U@O- Quais são as características principais que um repórter deve ter?
E.F. -
Muita atenção, muita vontade, ter gosto por aquilo que está a fazer, ter grande disponibilidade e tentar contar tudo o que vê, porque é privilegiado ao ser os olhos dos ouvintes, dos leitores ou dos telespectadores. Depois deve ter outros cuidados mais básico como, por exemplo, não pode beber água sem ser engarrafada. Eu, por exemplo, só bebo 7up´s e Coca Colas. Também deve ter cuidado com roupas que leva para determinados sítios. Em países islâmicos, as mulheres jornalistas não podem levar roupas onde se destaque o corpo, os braços ou o peito. Há outros cuidados que eu tenho, como levar sempre comprimidos de primeira necessidade e vitaminas quando vou para sítios com muito calor.


"Um repórter tem que ser um jornalista"


U@O- Que conselhos dá a jornalistas que queiram ser repórteres?
E.F. -
Os repórteres têm que pensar na grande capacidade de sacrifício porque vão para sítios por vezes complicados. Não falo só em guerras. O que quero dizer é que um repórter é um tipo que está à porta da casa de um ministro, cheio de frio, à espera que ele saia. Acima de tudo um repórter tem que ser um jornalista. Um jornalista, basicamente, é aquele que conta novidades. Por isso é considerado o News Man. Para alguém ser repórter tem que contar tudo, estar muito atento e ver os ângulos que os outros não vêem. Enfim, tem que fazer muita análise e, sobretudo, ler muito, estar muito bem documentado, saber para onde vai, ter um mapa do sítio onde está e saber o mínimo da história do país para onde vai. Um jornalista tem de ser muito culto.

U@O- Actualmente o mercado de trabalho atravessa uma crise. Que conselhos dá aos futuros jornalistas?
E.F. -
Aconselho muito trabalho, muita paciência e calma mas, sobretudo, muita insistência, não desistir, ser muito persistente e ler muito. Acho que os recém licenciados saem completamente ingénuos das universidades. Por vezes não sabem onde estão nem onde vão parar. Têm que pedir colaborações porque o mercado de trabalho está muito mal. Têm que ter muita vontade. Ser jornalista não é um emprego, mas sim um trabalho. Isto tudo para quem quer ser realmente jornalista porque há aqueles que chegam à redacção, escrevem as noticias e como já têm contrato assinado não querem fazer mais nada.

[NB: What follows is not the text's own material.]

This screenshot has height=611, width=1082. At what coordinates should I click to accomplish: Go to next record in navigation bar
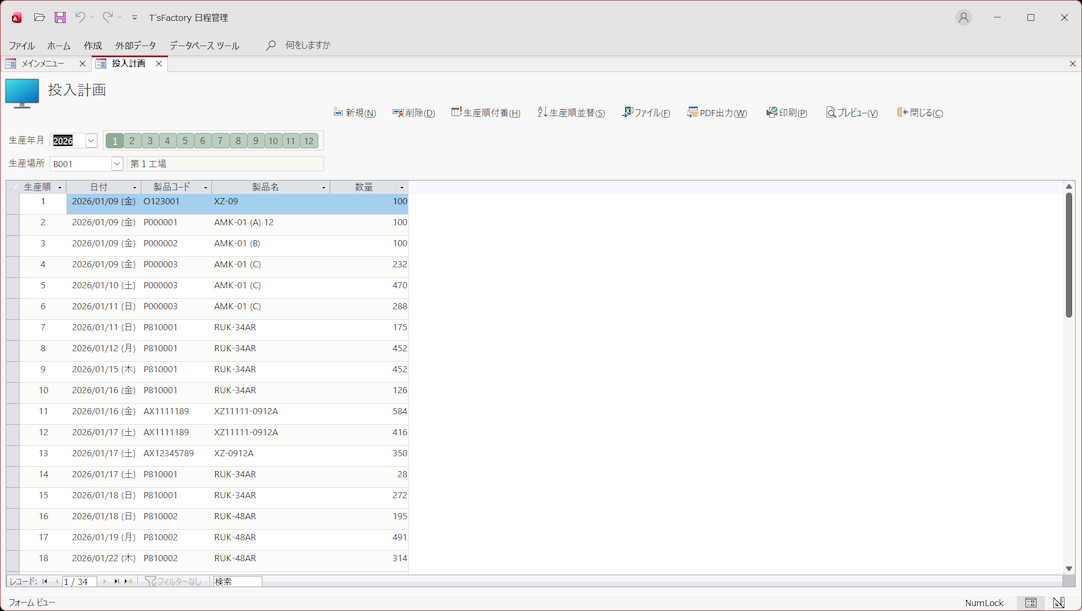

A primeira experiência de guerra de Emídio Fernando foi na Bósnia Herzegovina



Perfil



Com apenas 35 anos de idade, Emídio Fernando é um dos nomes mais mediáticos do jornalismo radiofónico nacional. Licenciado em Sociologia, pela Universidade Nova de Lisboa, construiu a sua carreira profissional na rádio. Trabalha há 12 anos na TSF, colaborou no Expresso, no Tal e Qual e no Público. Foi docente no Instituto Politécnico da Guarda, onde leccionou a disciplina de Técnicas de Expressão Jornalística,
Casado com uma sérvia, é natural de Angola e veio para Portugal em 1983 com 15 anos.